The chaats aren't available before 3:00, so we had to schedule an encore visit to introduce Trace to pani puri. A customer had told us how to eat the puri - put hole in the top of the puri (small cups), spoon in the accompanying pani, and sip out the innards. BTW the blogs suggest eating by punching the top, spooning in pani, and popping the whole puri into your mouth. It is yummy however eaten.

Chicken Fish
Jalan Alor for dinner. The street consists of rows of hawker stalls. We looked for the place where we ate at in October, I think that we found it. In any case we settled in at Restoran Sun Chui Yuen , the place with  yellow table cloths. We went for the chicken fish (good) and we were wowed by an eggplant dish (outstanding). We will check out what it is out next visit.
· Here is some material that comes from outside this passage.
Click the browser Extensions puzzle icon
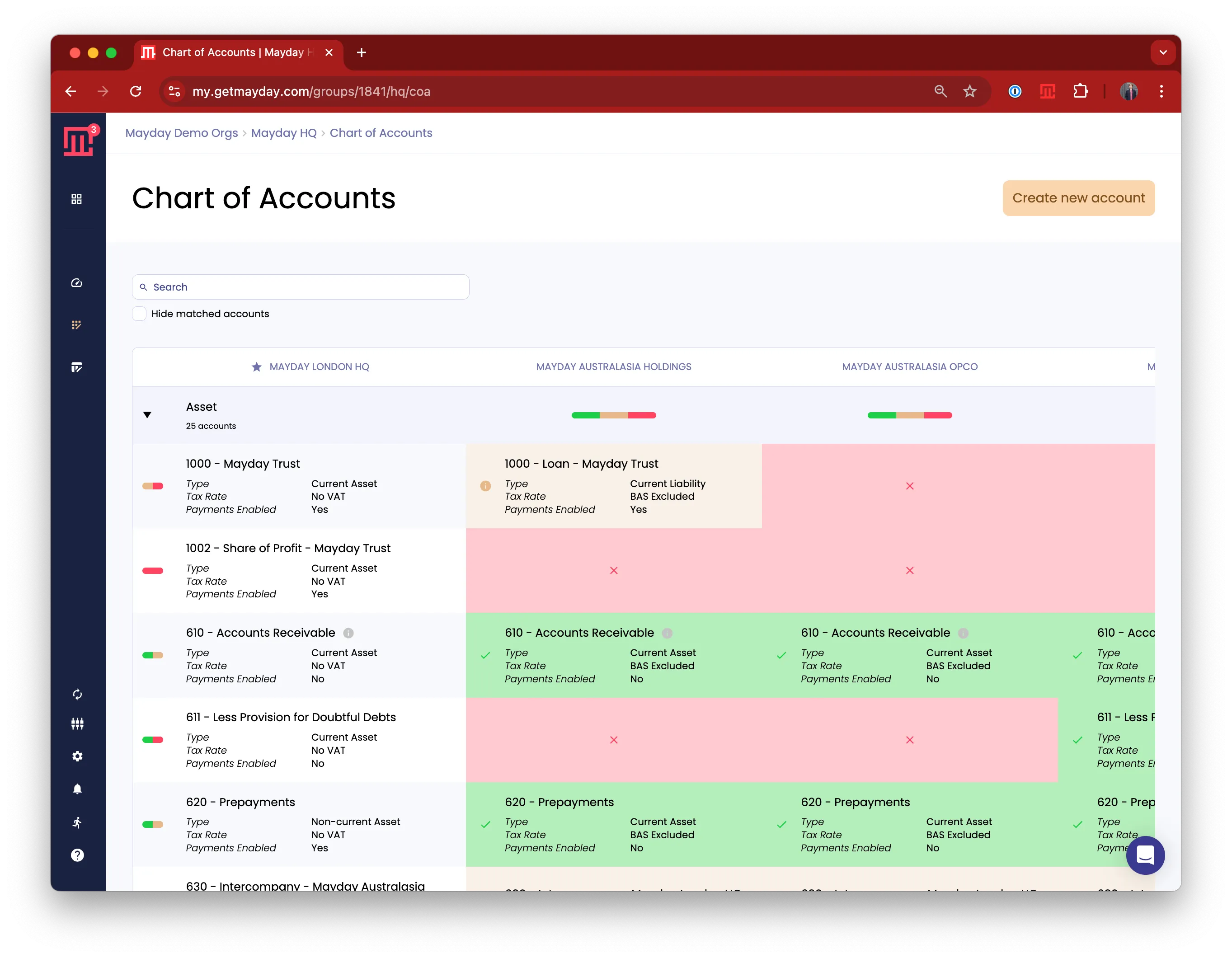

Sunday more food. Off to Din Tai Fung MidValley for xiao long bao (Shanghai soup dumplings). Similar to the pani puri one nibbles a whole in the dumpling and sucks out the soup. This website gives a step-by-step description on how to eat.

We ended the weekend by eating at Saravana, one of our favorite neighborhood restaurants. It is a vegetarian restaurant with worldwide branches. I introduced Trace to mixed vegetable parotta - I like it so much I never order anything else. Doug's onion masala rav dosa makes a better picture - the parotta was an indistinct pile of cut up bread.

After dinner we  walked around the neighborhood and discovered South Pacific Seafood - its tables spilled out into the parking lot. (During the day it is boarded up and doesn't look inviting.) We decided that would be our first meal back after our trip to Penang. For now I can only said that our walk around the neighborhood was well rewarded.